For Canadians, that means we can expect to start paying higher prices for food in the coming months including some staple items many of us may take for granted. CIBC notes in a recently release report the impact of the drought has already hit corn and soybean yields and it's also pushing wheat and barley prices higher (beer drinkers everywhere just got nervous). And a spike in food prices will have a ripple effect on other parts of the economy, that bank's chief economist says.
Are alarm bells ringing in your head yet? Wait, there's more:
The drought parching American farmers is also impacting Central and Eastern Canada, in-turn kindling fears of a food crisis or shortage. This summer has seen record-setting high temperatures across Ontario, Quebec and the Atlantic provinces coupled with some of the lowest rainfall on record.
Generally, thanks to inflation, everything you purchase should rise by about 3 per cent per year, as historically that's the average.

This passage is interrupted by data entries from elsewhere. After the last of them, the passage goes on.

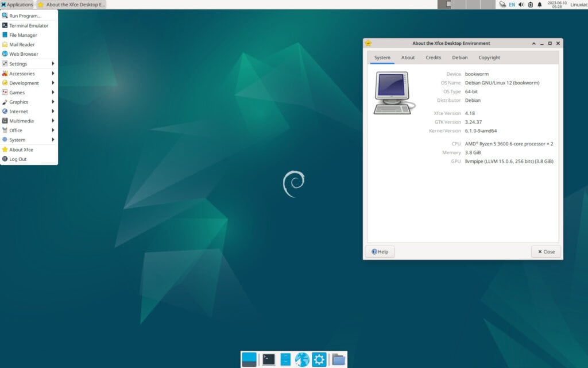Viewport: 588px width, 368px height.
Task: Toggle the display tray indicator
Action: 502,5
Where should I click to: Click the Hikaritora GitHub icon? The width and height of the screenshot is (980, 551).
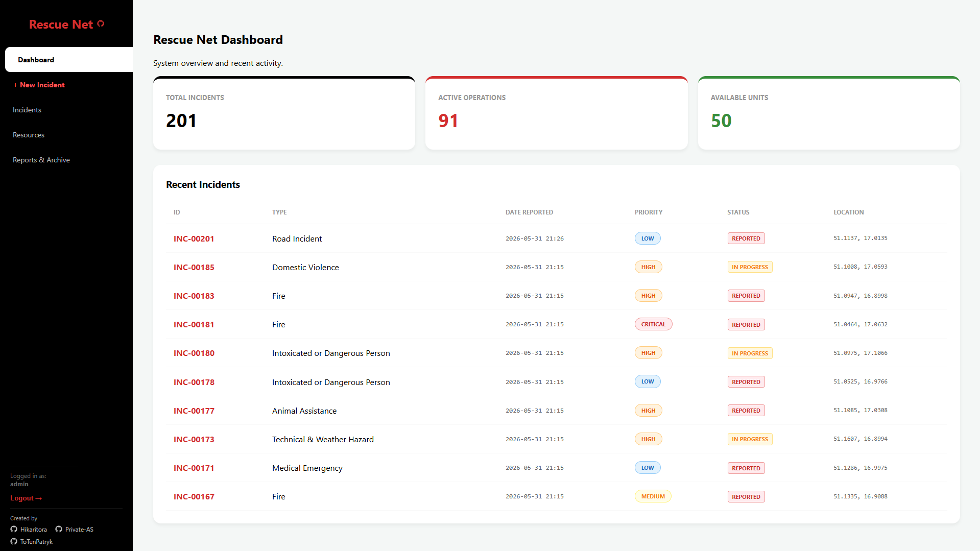coord(14,529)
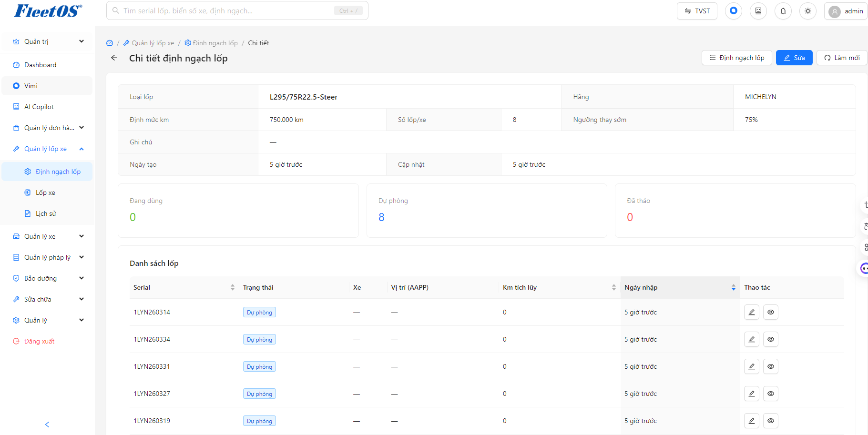868x435 pixels.
Task: Click the home dashboard breadcrumb icon
Action: [x=110, y=43]
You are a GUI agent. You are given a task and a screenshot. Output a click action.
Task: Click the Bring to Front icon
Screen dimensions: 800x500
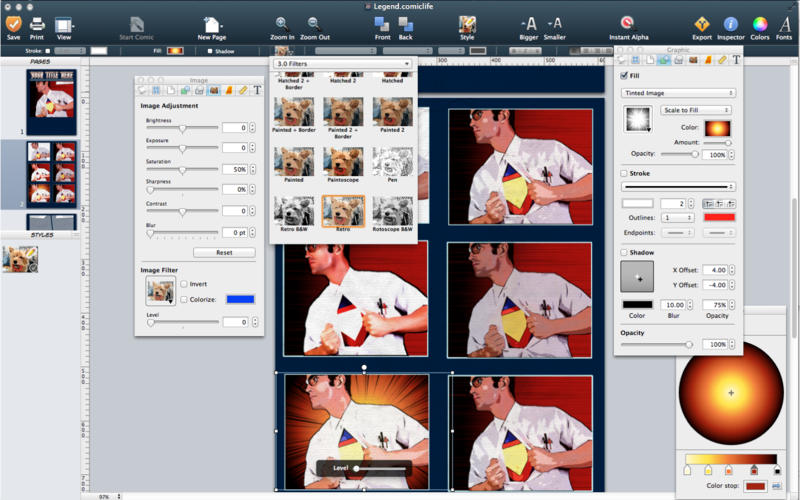tap(382, 23)
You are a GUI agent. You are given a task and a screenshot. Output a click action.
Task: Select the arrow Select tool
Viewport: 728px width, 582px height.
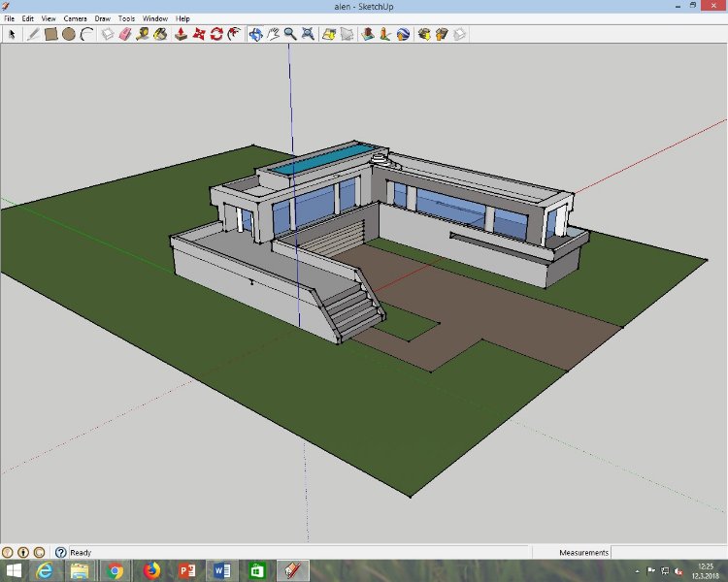coord(13,34)
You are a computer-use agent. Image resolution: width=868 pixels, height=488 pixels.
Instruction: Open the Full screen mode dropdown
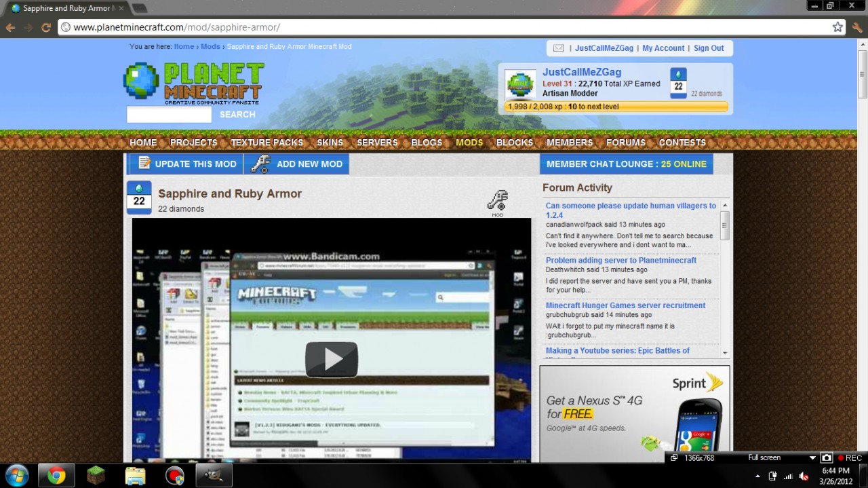point(812,457)
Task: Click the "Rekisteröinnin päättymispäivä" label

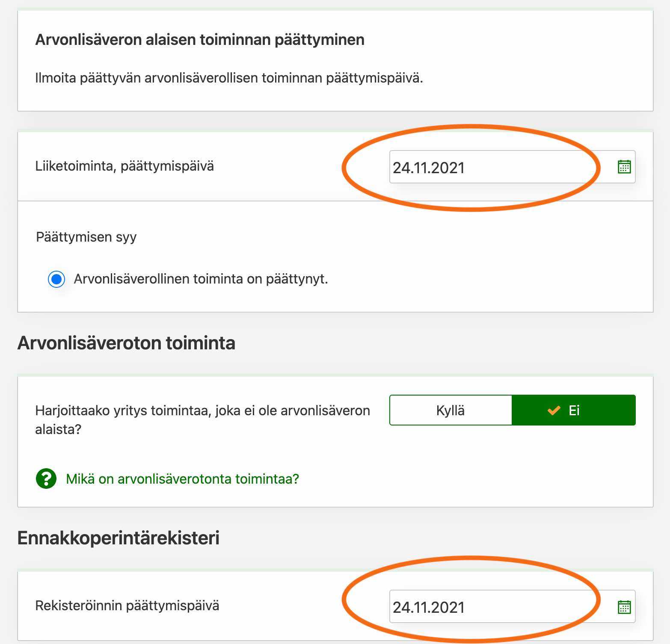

But food prices are expected to grow by 2.5 per cent to 4 per cent in 2013 as a result of the current drought and it'll inflate the cost of everything from pork to your favourite breakfast cereal, predicts RBC.
On a more hopeful note, the U.S. Agriculture Department predicted last spring the U.S. would produce its biggest harvest of corn this autumn since 1937, enough to meet global demand and ensure there will be no shortages. As the U.S. and Canada are the world's No. 2 and 5 soybean exporters, respectively, and Nos. 1 and 3 for wheat, fingers are crossed the prediction holds true.
But while corn prices have already risen, some experts expect the greatest impact will be on meat and poultry prices come 2013. A professor of agricultural economics at Illinois State University expects pork and beef prices to rise by as much as a 4 per cent to 6 per cent.
The time to stockpile your bunker is now.